« Its’hak aimait 'Essav, car la feinte était dans sa bouche. Et Rivka aimait Ya'acov. » (Béréchit 25,28)

D’après Rachi, qui rapporte le Midrach, « dans sa bouche » se réfère à celle d’Essav qui piégeait Its’hak et le dupait avec ses paroles.

'Essav posait des questions qui montraient sa grande vertu (par exemple, « comment prélever le sel et la paille ? », qui n’ont en réalité pas besoin de prélèvements). Par conséquent, Its’hak croyait que son fils était pieux et il l’aimait. Bien que ce dernier fût aveugle et qu’il ne savait rien des tractations malhonnêtes de son fils, son esprit était très aiguisé ; on comprend donc mal comment il a pu se laisser duper et croire qu’un tel Racha était vertueux.

Le Saba de Slabodka[1] explique qu’Essav ne posait pas ces questions pour tromper délibérément son père. En réalité, à cette époque, il était vraiment vertueux et sincère. Son problème était de ne pas réussir à maintenir sa droiture sur le long terme. Lui-même n’était pas sûr du genre de vie qu’il souhaitait mener et il vacillait donc entre le statut de Tsadik et celui de Racha' ; il posait tantôt des questions montrant piété et bonne foi et il était tantôt poussé par ses désirs matériels qui lui faisaient commettre les crimes les plus abominables[2]. Ceci explique pourquoi Its’hak ne réalisa pas que son fils était Racha' – à l’époque où Its’hak voyait 'Essav, il était vraiment Tsadik ! Selon cette explication du Saba de Slabodka, quand ’Hazal affirment qu’Essav trompait Its’hak, cela signifie qu’il lui faisait croire qu’il était tout le temps vertueux, alors que ce n’était pas le cas.

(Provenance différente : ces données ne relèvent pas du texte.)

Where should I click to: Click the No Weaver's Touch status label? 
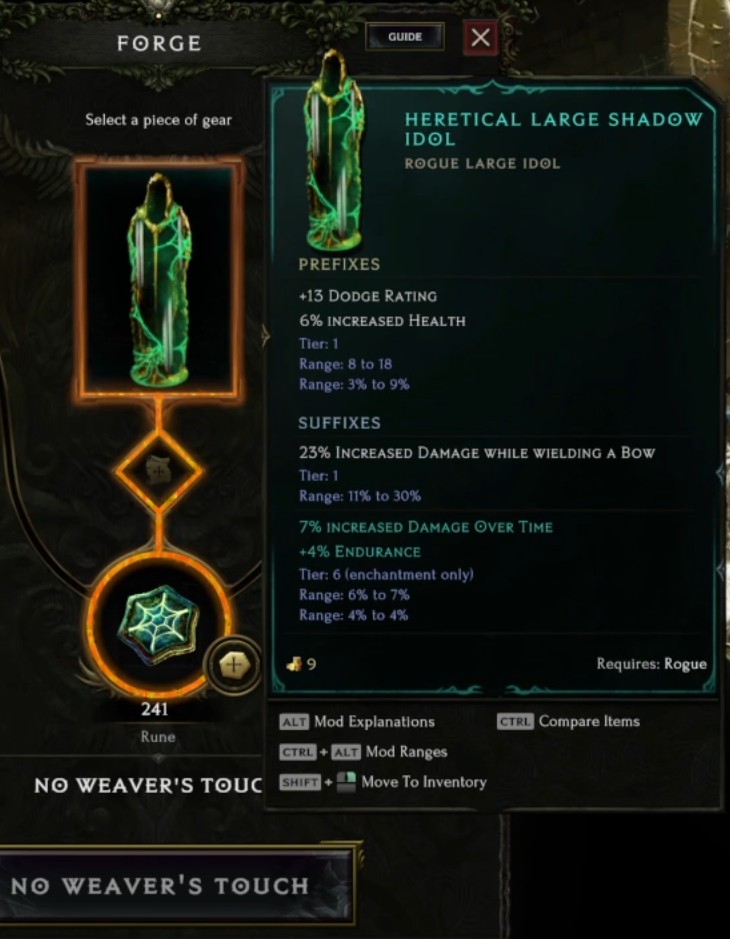click(x=148, y=785)
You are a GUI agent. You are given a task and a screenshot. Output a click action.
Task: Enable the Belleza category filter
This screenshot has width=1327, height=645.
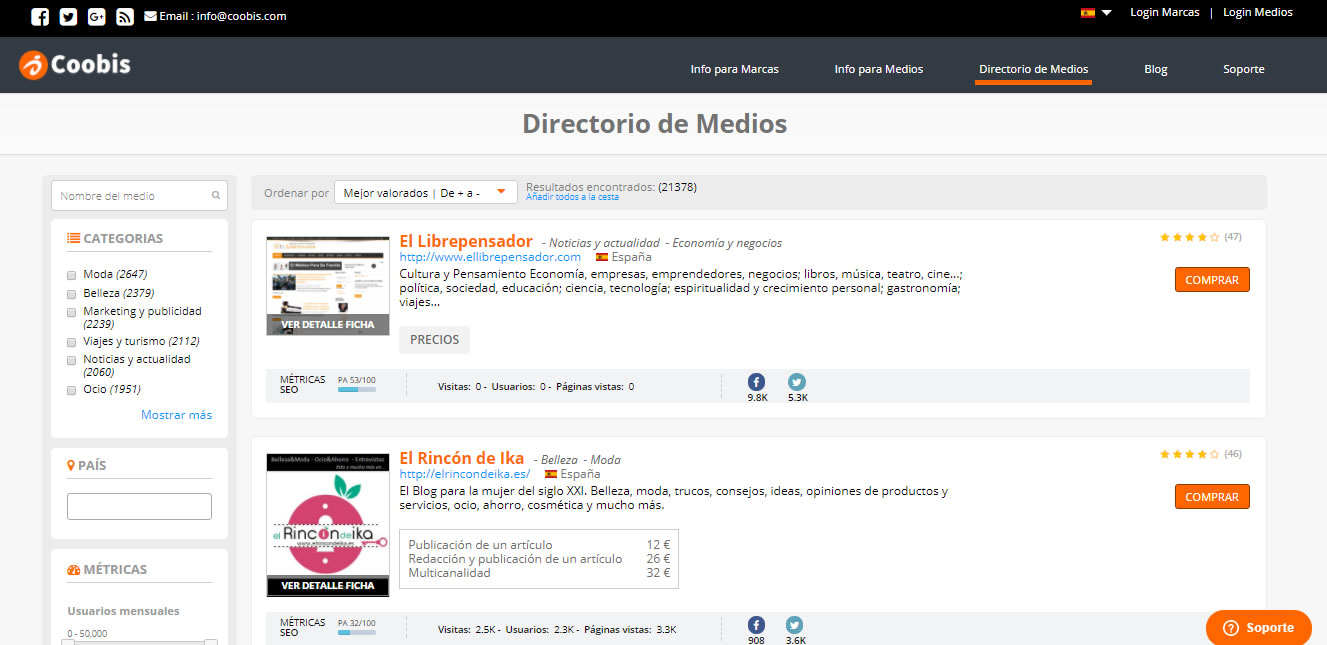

Cette approche peut nous aider à résoudre une autre difficulté dans cette Paracha. ’Hazal trouvent des allusions dans la Torah concernant le jour où 'Essav vendit son droit d’ainesse à Ya'acov ; ce jour-là, il commit cinq autres graves fautes et l’une d’elles fut le déni de l’existence de D.ieu que l’on déduit des mots « Lama Zé Li Békhora – Que vaut ce droit d’ainesse pour moi ? »[3] Le terme se réfère à Hachem, comme le montre le verset du Chant de la Mer « Zé Kéli Véanvéhou – C’est mon D.ieu et je Le glorifierai » (Chémot 15,2). Ainsi, en demandant « Lama Li… », 'Essav montrait qu’il ne s’intéressait pas à D.ieu, ni à Son service, comme pour dire « Qui a besoin d’Hachem, de toutes les façons ? »

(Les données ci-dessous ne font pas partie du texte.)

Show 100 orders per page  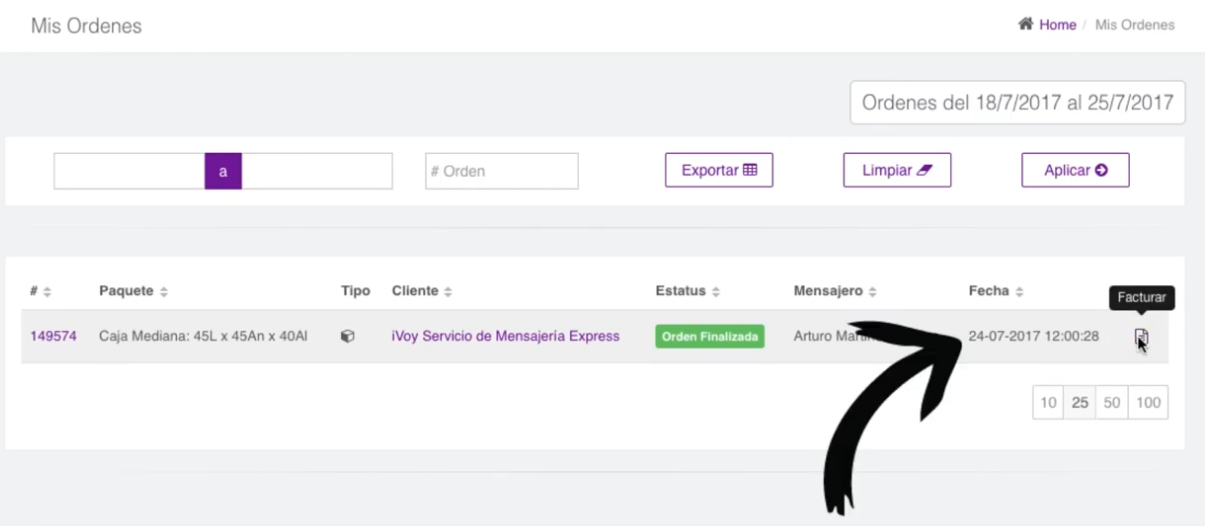(1148, 403)
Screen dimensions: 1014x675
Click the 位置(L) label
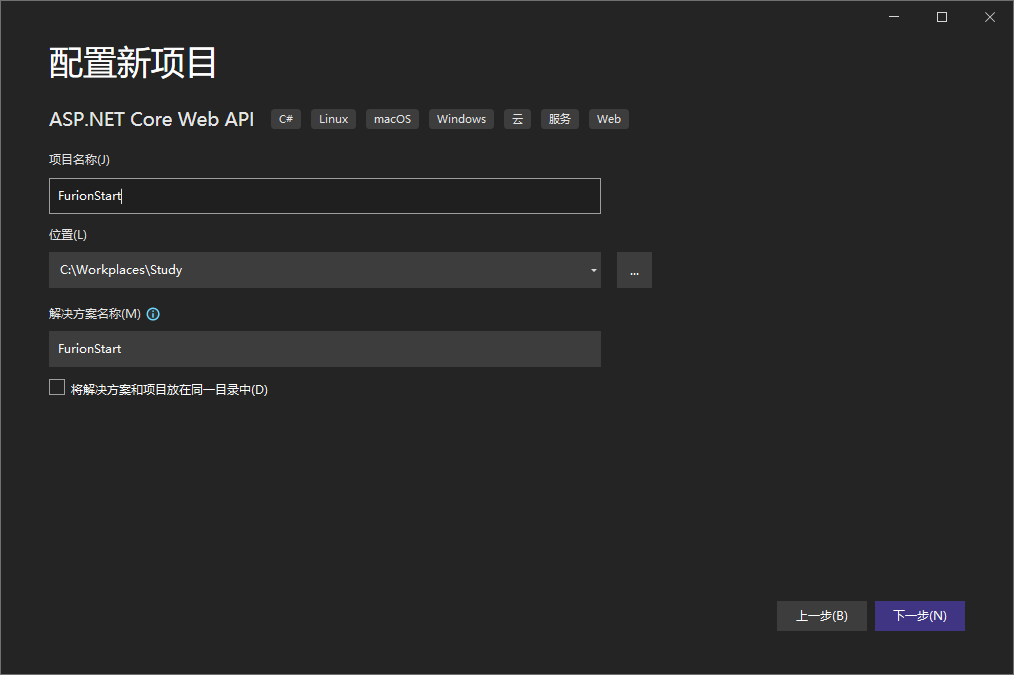[68, 235]
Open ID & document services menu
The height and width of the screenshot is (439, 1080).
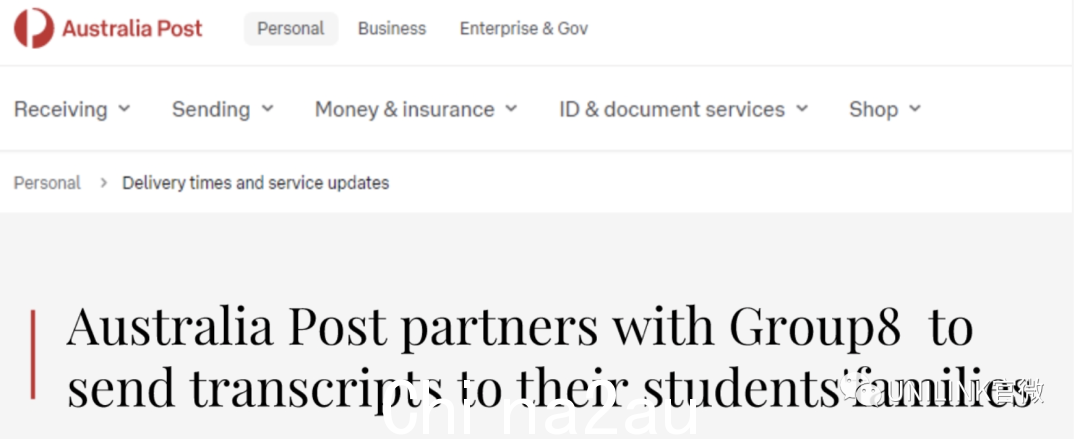click(x=672, y=109)
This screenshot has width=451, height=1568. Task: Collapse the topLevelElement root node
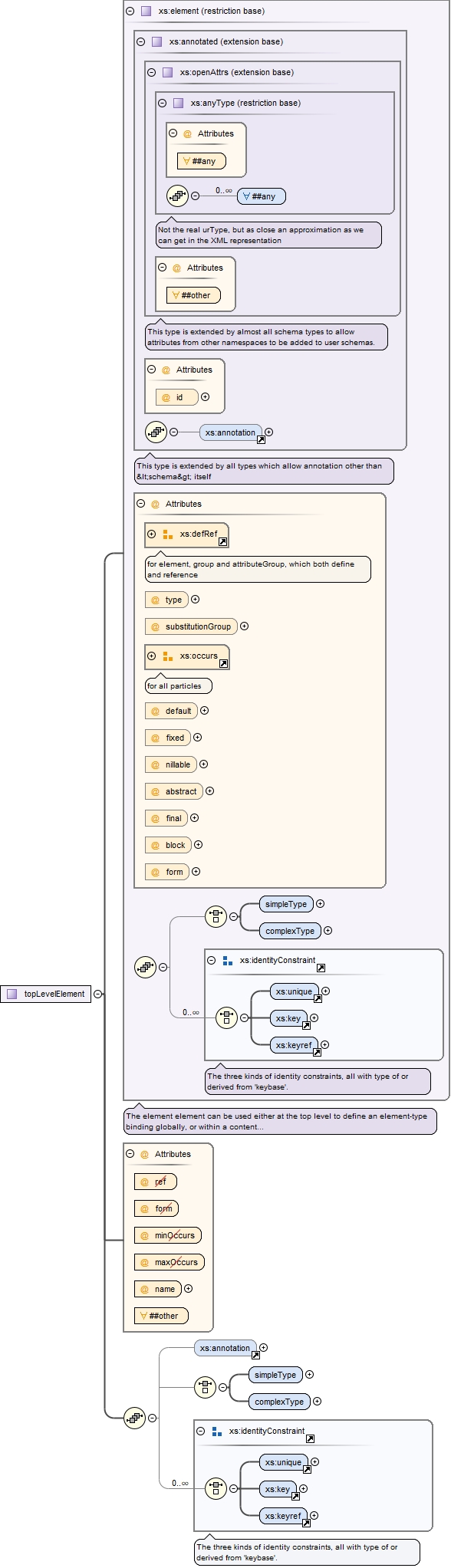point(97,994)
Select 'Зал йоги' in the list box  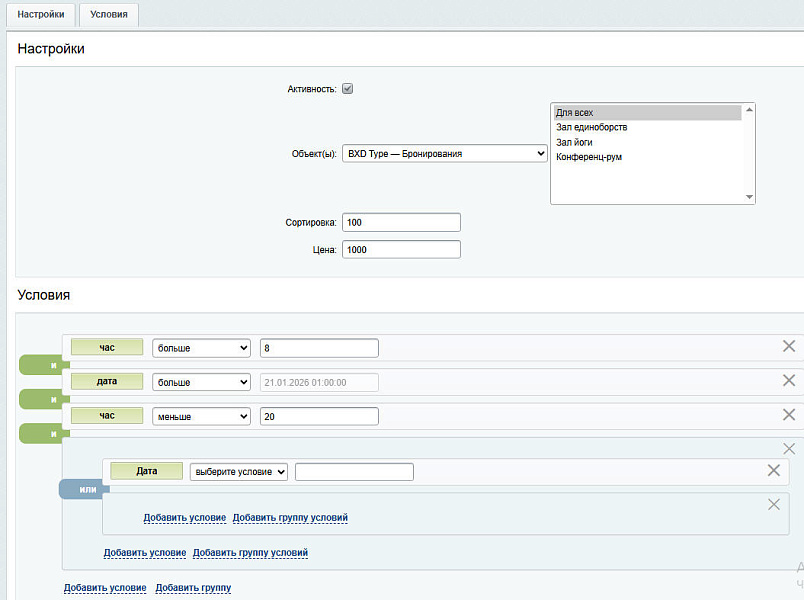574,142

Rav Avigdor Nevensal[4] souligne que dans le verset suivant, Ya'acov demande à 'Essav de lui jurer de tenir son engagement. Si 'Essav déniait l’existence de D.ieu, quelle valeur avait un serment en Son nom ? Ya'acov n’aurait certainement pas accepté un serment au nom de la 'Avoda Zara (idolâtrie), ni une déclaration superficielle, pour la forme. Donc, quand la Torah nous raconte qu’Essav jura et que Ya'acov accepta cet engagement, c’est qu’Essav prêta serment au nom de D.ieu et que Ya'acov estima qu’il était sincère. Comment le verset affirmant qu’Essav renia Hachem peut-il contredire le suivant qui raconte qu’il jura sincèrement au nom de D.ieu ?!

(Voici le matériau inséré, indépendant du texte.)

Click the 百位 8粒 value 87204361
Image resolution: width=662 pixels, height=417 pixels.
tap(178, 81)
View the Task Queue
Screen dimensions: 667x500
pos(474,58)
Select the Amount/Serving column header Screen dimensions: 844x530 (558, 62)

'Essav n’était pas un véritable Racha' – il était extrêmement inconstant. Il pouvait changer d’une minute à l’autre, poser les questions les plus pointilleuses et commettre les pires fautes, renier Hachem et immédiatement après, jurer en Son nom.

Rav Issakhar Frand enseigne que c’est l’une des différences entre le Tsadik et le Racha. Un Tsadik est constant. Il y aura toujours des défis, des tribulations au cours de la vie, qui mettront le niveau de l’individu à l’épreuve. L’homme vertueux tient bon, tandis que le Racha' se laisse rapidement entrainer dans les pièges du Yétser Hara' (mauvais penchant). C’est le sens du verset de Michlé : « Le cœur des méchants ne vaut pas cher »[5]. Et le prophète Yéch'aya compare le Racha' à une vague qui n’a rien de régulier ; elle est tantôt très haute et menaçante et tantôt plate. C’était l’un des défauts d’Essav.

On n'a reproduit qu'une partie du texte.